Ein ruhiger Ort: der Arbeitsplatz von Harald S.
| Foto (Ausschnitt): © Susanne Gupta
Für mich, den notorischen Bibliotheksgänger, ist dies kein Ort, um konkrete Aufgaben zu erfüllen, sondern eine Lebensform, eine Art Irrgarten. Auch nach 32 Jahren komme ich hier nicht mehr heraus. Die Bibliothek ist ein Archiv mit vielen Büchern und Schriften, in ihr kann ich mich treiben lassen oder unvorhersehbare Abzweigungen nehmen. Das macht ihren Reiz aus. Es kommt vor, dass ich mich mäandernd durch eine Fußnote oder einen Verweis dazu verführen lasse, ein Buch auszuleihen. Imagination, Träumen, das ist wichtig, weniger die Geschichtsträchtigkeit dieses Standortes.
In der Präsenzbibliothek zur Soziologie
| Foto (Ausschnitt): © Susanne Gupta
Eines meiner Steckenpferde ist die chinesische Gelehrtenmalerei, da bin ich vor Ort fündig geworden und habe mich in die entsprechenden Traktate hineingelesen.

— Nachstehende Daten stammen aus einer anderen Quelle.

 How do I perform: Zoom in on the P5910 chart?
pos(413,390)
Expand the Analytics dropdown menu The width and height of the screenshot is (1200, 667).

Gelehrsamkeit – das klingt pathetisch. Sie ist für mich kein Selbstzweck, es geht eher darum, sich von Fragestellungen anregen zu lassen und der Neugierde Futter zu geben.
Ich bin kein häuslicher Mensch, Wohnungen interessieren mich nicht, die eigene besteht aus einem Bücherlager und einem Bett. Ideal wäre es, im Hotelzimmer zu leben. Das geht aber nicht. Hier habe ich die Literatur, die ich benötige, obwohl ich, wie in allen Bibliotheken, auch Lücken entdecke. Ich mache mir jedoch keine Sorgen, die Millionen von Bänden auslesen zu können.
Raum und Weite: die Empore der Staatsbibliothek
| Foto (Ausschnitt): © Susanne Gupta
Die Digitalisierung stellt uns heute noch nicht vor Entscheidungen in den Bibliotheken: Ich bevorzuge das gebundene Buch, kann aber auch elektronische Medien nutzen. Vielleicht ist es auch eine Altersfrage, wer Platons Politeia oder Hegels Phänomenologie auf dem Bildschirm liest.
Ich schlage nicht unbedingt ein Buch zuerst vorne auf, sondern vielleicht hinten, um mir Anmerkungen und Literaturverzeichnisse anzusehen. Mir liegt das Haptische, mich interessiert auch, wie zum Beispiel Schrifttypen aussehen. Ein Bildschirm ist für mich etwas sehr Glattes. Er bietet keinen Widerstand, hat keine Rauheit, keine Falten, die das Denken in Gang setzen.
Fenster im Souterrain mit Blick auf das Kulturforum, im Hintergrund die Berliner Philharmonie
| Foto (Ausschnitt): © Susanne Gupta
Die Staatsbibliothek zu Berlin – Stiftung Preußischer Kulturbesitz ist die größte wissenschaftliche Universalbibliothek Deutschlands. Ihr Hauptbestand umfasst unter anderem rund elf Millionen Bücher, zahlreiche Sondersammlungen, Nachlässe und Autografe.Sie hat zwei Standorte: am Boulevard Unter den Linden in Berlin-Mitte und am Kulturforum in der Potsdamer Straße in Berlin-Tiergarten, einem Neubau, der 1978 nach Entwürfen des Architekten Hans Scharoun fertiggestellt wurde.